Addressing Unmet Needs in Pediatric Multiple Sclerosis

Video

Lauren B. Krupp, MD: Kids with relapsing and remitting MS [multiple sclerosis] continue to have some unmet needs. There need to be more opportunities for support through things like telemedicine and telesupport groups, taking advantage of the fact that with new technologies we can bring kids together who are otherwise geographically dispersed. I think that it’s very hard for kids to have a condition that nobody else…among their friends, among their peers, or at their school has, and it is valuable for them to be able to share with others who have the same condition.

We need to have better ways of explaining to parents that their kids should be allowed to engage in sports and social activities. They need to be encouraged to feel like regular kids. We need more information on optimal diet. We know, already, that kids benefit from exercising, so we need to encourage parents and kids to engage in sports and exercise and be active because that’s healthy for the brain, the body, and the spirit. So those are some of the things.…Those people who have had relapses need the opportunity to get on more effective therapies. We need to come up with a way of repairing the damage that’s happened.

There’s a tremendous need for better biomarkers in pediatric MS as well as in adult MS. The need for biomarkers is not only to help determine which medication is the best for a particular person but also to tell us who’s really going to run into trouble. I saw a young child whose MS started when he was age 4. Now, at age 22, even though he’s on a very effective medicine, he has had so many relapses that he’s really not able to work. I saw another patient whose MS started when she was age 14. She was very noncompliant, to the point of not taking her medication at all. But I saw her again at age 31, and she’s doing great. So the medication is, of course, important, but it’s not the whole story. She had something in her nervous system that speaks to tremendous resilience. Whereas the other patient, despite going on one treatment after another, kept on relapsing and had tremendous consequences for those relapses.

So the first need for a biomarker is to determine who can recover from relapses and who cannot. Who will suffer neurodegeneration down the road, and who will not? Because the ones who are going to have degenerative changes—that’s the group for which you really have to put out all of your efforts to preserve what they have with the most effective medicines. You tell everybody to exercise and eat right, but that’s the group that really needs it. So that kind of biomarker is needed.

We also need biomarkers that will tell us which medication is most effective for this particular individual. We don’t have that. We do have some biomarkers that tell us this particular medication is associated with a risk of a particular infection. In the case of natalizumab, which is a highly effective medication, the biomarker for the antibody titer to the virus JCV [JC polyomavirus] is a good indicator of a person’s risk of having a serious adverse event with that medication. But we need similar biomarkers for the other agents and for other infections.

Brenda L. Banwell, MD: Pediatric relapsing MS remains a disease that is still a bit of an orphan. We have far less information on treatment effectiveness than is made available to our adult MS population. We recognize that the different treatments used for adults, while powerful, may be either more powerful in children, which could increase the risk of toxicity, or less effective in children, given that children have such a relapse rate. This is one of the main reasons why we advocate for carefully conducted clinical trials with endpoints that we can evaluate…to understand how effective a given therapy is, and, arguably as importantly or maybe even more importantly, determine what the short- and long-term safety implications are.

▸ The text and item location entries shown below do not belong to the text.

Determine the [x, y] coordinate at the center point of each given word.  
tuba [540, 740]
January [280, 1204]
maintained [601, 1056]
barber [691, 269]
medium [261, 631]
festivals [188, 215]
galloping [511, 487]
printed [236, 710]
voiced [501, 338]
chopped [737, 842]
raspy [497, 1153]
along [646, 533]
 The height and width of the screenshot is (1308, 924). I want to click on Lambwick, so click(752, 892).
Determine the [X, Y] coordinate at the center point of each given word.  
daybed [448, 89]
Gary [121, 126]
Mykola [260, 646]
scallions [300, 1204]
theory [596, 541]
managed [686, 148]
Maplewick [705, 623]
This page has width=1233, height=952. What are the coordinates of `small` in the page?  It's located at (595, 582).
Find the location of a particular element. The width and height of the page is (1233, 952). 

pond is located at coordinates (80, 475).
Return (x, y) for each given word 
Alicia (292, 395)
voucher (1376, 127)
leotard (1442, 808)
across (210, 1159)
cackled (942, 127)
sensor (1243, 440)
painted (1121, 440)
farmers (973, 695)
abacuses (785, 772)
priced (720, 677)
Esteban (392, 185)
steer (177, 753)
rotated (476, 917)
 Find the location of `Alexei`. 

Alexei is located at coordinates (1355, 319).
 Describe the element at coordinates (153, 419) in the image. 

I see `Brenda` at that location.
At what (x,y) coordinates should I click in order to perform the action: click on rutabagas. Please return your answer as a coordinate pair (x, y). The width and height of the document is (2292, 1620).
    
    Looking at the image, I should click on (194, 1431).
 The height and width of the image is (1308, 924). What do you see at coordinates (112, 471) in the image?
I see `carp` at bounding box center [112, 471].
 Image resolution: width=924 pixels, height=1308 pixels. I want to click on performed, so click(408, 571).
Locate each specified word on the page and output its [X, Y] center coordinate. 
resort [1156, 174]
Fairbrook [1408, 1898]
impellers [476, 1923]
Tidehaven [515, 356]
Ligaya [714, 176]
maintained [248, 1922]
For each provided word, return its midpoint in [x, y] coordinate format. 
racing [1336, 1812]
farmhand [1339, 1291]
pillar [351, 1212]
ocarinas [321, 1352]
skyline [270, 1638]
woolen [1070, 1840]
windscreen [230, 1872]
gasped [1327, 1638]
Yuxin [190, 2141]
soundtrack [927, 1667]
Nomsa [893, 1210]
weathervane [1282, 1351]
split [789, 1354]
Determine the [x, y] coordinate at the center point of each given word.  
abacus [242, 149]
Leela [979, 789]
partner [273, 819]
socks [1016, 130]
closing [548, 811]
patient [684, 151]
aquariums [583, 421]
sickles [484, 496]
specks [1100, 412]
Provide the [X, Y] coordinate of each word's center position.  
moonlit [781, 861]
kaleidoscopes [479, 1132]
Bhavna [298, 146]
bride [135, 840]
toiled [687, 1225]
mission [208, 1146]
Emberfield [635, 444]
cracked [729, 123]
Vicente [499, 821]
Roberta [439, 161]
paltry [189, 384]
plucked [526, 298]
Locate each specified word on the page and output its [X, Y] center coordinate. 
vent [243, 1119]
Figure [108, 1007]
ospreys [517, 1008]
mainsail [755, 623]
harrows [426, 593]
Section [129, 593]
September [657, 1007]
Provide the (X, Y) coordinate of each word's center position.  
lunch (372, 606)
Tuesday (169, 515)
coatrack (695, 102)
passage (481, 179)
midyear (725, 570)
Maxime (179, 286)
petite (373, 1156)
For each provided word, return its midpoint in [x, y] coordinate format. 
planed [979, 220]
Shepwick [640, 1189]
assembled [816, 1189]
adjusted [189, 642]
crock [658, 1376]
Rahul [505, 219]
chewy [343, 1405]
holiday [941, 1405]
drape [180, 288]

We need to understand the longer-term implications of having MS happen in childhood and the teenage years. We’ve learned a lot in the last decade about the clinical features and the MRI [magnetic resonance imaging] characteristics. There’s research that has looked into risk factors, and now we’re understanding therapies. But what we don’t really know is the long-term impact of pediatric MS on long-term quality of life; on vocational success; on how this disease impacts an individual’s future in terms of choices of partners and having a family; long-term fatigue; and long-term emotional health. All of this is important, and this will be a partnership between pediatric health care providers and our adult colleagues. Because our patients outgrow us, we need to work with our adult colleagues so that we can follow our patients throughout their lifetime and really understand whether all of the things we’re trying so hard to do when they’re children improve the quality of life as they become independent young adults.

So our biggest unmet need is that we need to understand our patients in the long term. I think that the rarity of pediatric onset MS necessitates not only a local team, but an international one. I will advocate for the International Pediatric Multiple Sclerosis Study Group, which is now over 170 individuals in over 44 countries, all of whom communicate on a regular basis to inform each other on care practice, educational activity, and resources for children and their families. The group also serves as a way to advocate with regulatory authorities for clinical trials that are well designed, that have meaningful outcomes, and that can be feasibly done. We will not move this field forward if we don’t do that.